Stored items
○ ○ ○

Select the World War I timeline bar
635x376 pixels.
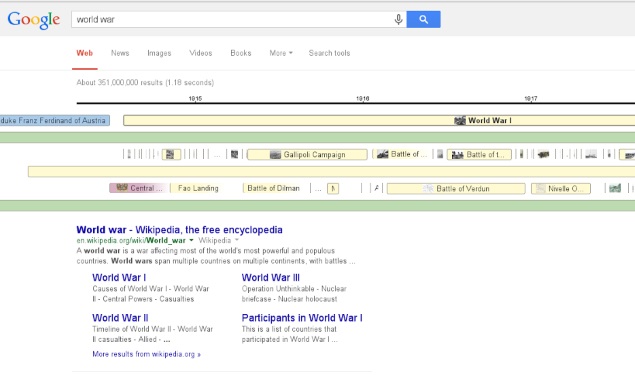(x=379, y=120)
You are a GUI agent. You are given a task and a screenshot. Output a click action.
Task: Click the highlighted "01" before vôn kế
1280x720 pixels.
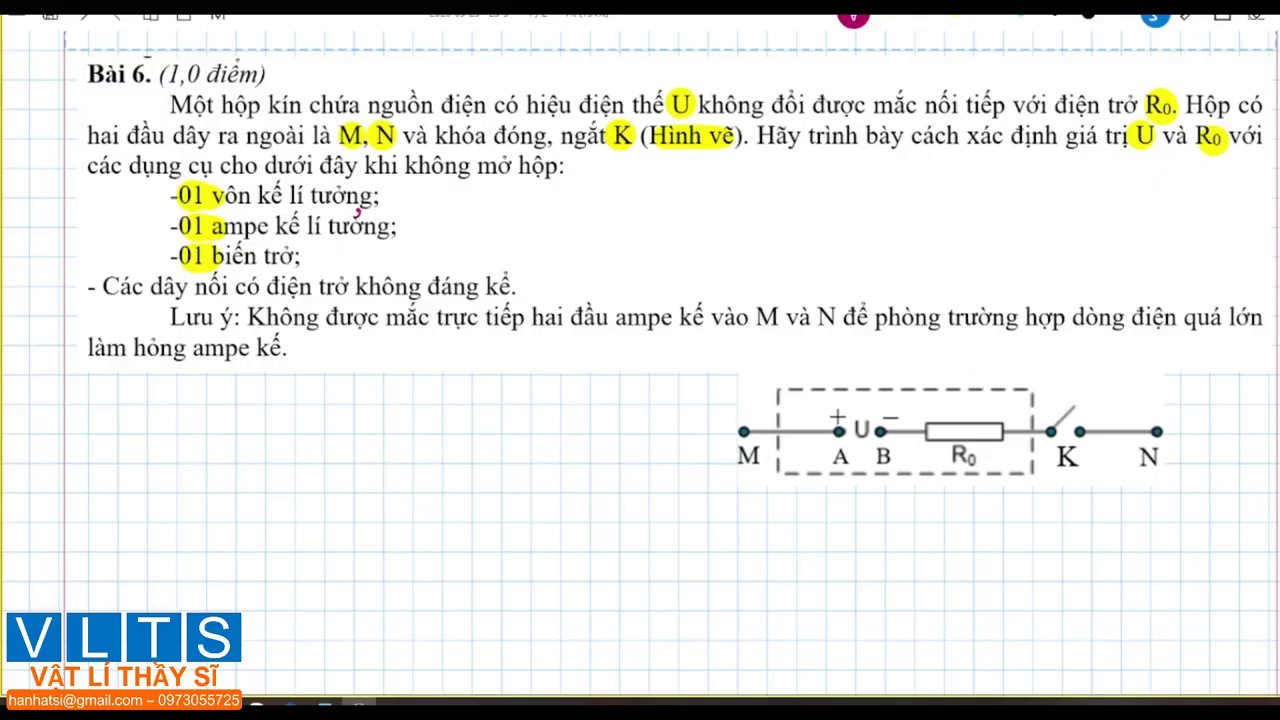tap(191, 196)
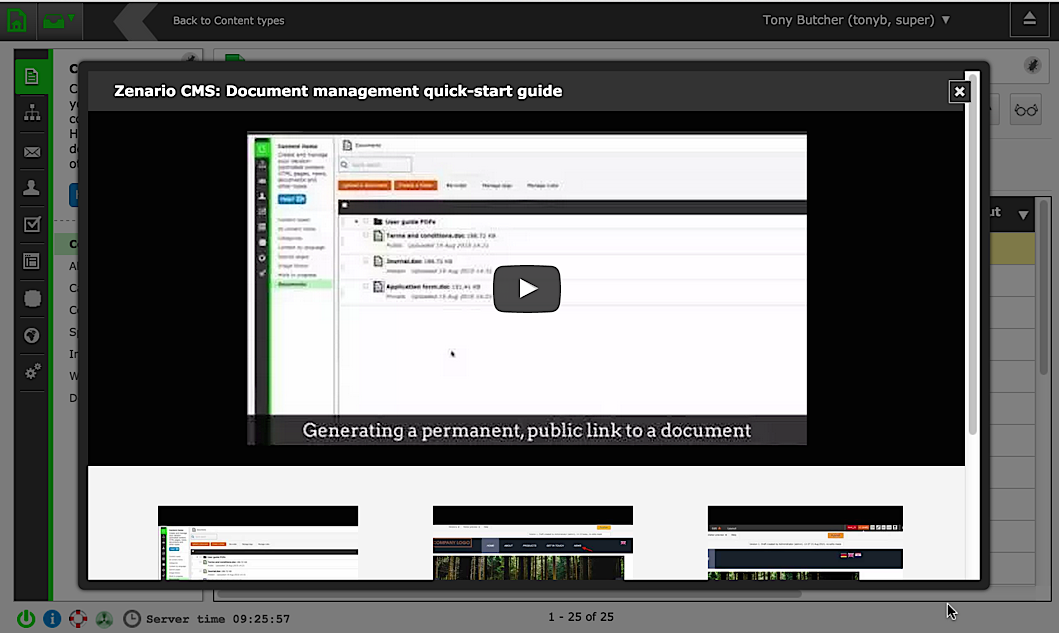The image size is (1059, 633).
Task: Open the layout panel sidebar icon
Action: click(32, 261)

○ ○ ○

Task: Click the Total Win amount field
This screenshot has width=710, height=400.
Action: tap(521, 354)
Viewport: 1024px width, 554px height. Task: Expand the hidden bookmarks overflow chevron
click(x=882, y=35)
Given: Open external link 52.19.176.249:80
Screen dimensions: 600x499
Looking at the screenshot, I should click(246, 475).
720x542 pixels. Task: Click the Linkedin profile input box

○ ○ ○

**Instructions to follow**:
Above are records; write out the lines from the one with "635x376 pixels." down to the one with "Task: Click the highlighted", exactly, leaving the pictures out.

**Exercise solution**:
635x376 pixels.
(x=379, y=120)
You are a GUI agent. You are given a task and a screenshot. Output a click action.
Task: Click the highlighted "01" before vôn kế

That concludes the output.